The Guardian's Jonathan Steele also did not write anything that would confirm Ms. Hill's claim - neither in his partial notes from the meeting posted on JRL, nor in his Guardian pieces of Sept. 7 and Sept. 8.
In his Sept. 7 story, "Angry Putin Rejects Public Beslan Inquiry," Mr. Steele reported Putin's interest in finding a political solution to the situation in Chechnya:
[Russia is] going to hold elections to a Chechen parliament there shortly "and we will try to attract as many people as possible with different views to take part".
"We will strengthen law enforcement by staffing the police with Chechens, and gradually withdraw our troops to barracks, and leave as small a contingent as we feel necessary, just like the US does in California and Texas," [Putin] said.
He could not agree that a war was still going on there five years after he first sent in troops. "It is a smouldering conflict.
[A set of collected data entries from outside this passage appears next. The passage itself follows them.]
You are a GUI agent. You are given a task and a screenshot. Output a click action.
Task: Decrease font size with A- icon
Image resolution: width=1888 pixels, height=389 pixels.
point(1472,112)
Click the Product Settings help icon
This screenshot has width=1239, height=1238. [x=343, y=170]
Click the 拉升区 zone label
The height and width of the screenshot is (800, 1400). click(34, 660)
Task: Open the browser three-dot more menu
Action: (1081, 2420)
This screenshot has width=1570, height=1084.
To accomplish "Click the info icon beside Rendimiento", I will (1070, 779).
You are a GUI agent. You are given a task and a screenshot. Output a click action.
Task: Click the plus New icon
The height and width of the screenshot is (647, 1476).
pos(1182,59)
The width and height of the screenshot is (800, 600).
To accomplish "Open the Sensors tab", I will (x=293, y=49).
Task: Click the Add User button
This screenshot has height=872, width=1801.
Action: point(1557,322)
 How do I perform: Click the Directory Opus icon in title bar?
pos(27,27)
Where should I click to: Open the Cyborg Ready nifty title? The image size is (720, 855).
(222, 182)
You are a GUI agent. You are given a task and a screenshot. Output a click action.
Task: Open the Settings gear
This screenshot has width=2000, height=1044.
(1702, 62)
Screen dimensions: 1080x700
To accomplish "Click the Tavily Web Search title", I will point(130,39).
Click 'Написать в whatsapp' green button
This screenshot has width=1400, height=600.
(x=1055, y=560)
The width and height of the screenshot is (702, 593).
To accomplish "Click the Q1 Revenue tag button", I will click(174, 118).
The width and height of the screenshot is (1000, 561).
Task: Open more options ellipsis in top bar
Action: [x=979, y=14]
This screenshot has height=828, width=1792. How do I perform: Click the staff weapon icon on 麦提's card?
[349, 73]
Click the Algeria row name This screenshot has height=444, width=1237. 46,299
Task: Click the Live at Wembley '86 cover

There have been attacks but not like the big operations of 1999," he said.
But holding parliamentary elections in Chechnya is in complete accordance with the constitutions of both Chechnya and the Russian Federation. Also, there is nothing new/newsworthy in the fact that Putin says the election is going to take place - he has been reported to imply it in 2003, prior to the referendum ("'A constitution accepted by its people would become a basis for a political settlement in Chechnya, allowing them choose truly democratic authorities that would rely on popular trust,' Putin said, stressing that the republic would not be allowed to secede."), and he also mentioned it as recently as August 16, 2004 ("Russian President Vladimir Putin has said there is a need to hold parliamentary elections in Chechnya as soon as possible after the presidential elections.").
(On a different note, "angry Putin" calmed down a bit and, four days later, announced that a parliamentary inquiry would be conducted by the Federation Council, the upper house of the Parliament, whose members are not elected but appointed by the 89 federal subjects. But if you think there's much discussion here on where this inquiry might possibly lead and what horrible truths it would likely uncover - no, there's almost none, everyone's busy talking about Putin's undemocratic reorganization plans.)
Mr. Steele's Sept. 8 article, "Candid Putin Offers Praise and Blame," cast more doubt on the accuracy of Ms. Hill's remark: Putin, angry yesterday but candid today, "made it clear beyond doubt that he had not changed his policy on Chechnya after Beslan."
On JRL, in a note that precedes the transctipt of Putin's answers, Mr. Steele pointed out two things that made me suspect that neither Ms. Hill nor Putin were actually lying. Mr. Steele wrote that he "was the only person in the group who was taping the meeting" and, moreover, he "had only budgeted for a 90-minute meeting, and did not have enough tape for the entire encounter" (halfway through the transcript, this note was inserted: "Tape was changed over to the other side here, and a few sentences were lost"). Further, Mr. Steele wrote that the interpreter's "English was not perfect" - which is exactly what I was thinking a few days before: that they had a lousy translator!
So it is possible that Ms. Hill could have assumed that she heard something that hadn't actually been said - and I don't blame her for that. She didn't have a chance to correct her mistake because Mr. Steele was the only one with a tape recorder there - and since he ran out of tape, the part of Putin's speech that so confused Ms. Hill might have been missing.
But then she reported it all, and based much of her argument on the assumption that Putin was prepared to violate the Russian Constitution in order to give Chechnya broader autonomy - and The New York Times published Ms. Hill's op-ed piece without checking the facts first.
I wonder if they have posted a correction yet. Maybe they will. I hope someone will let me know if I miss it.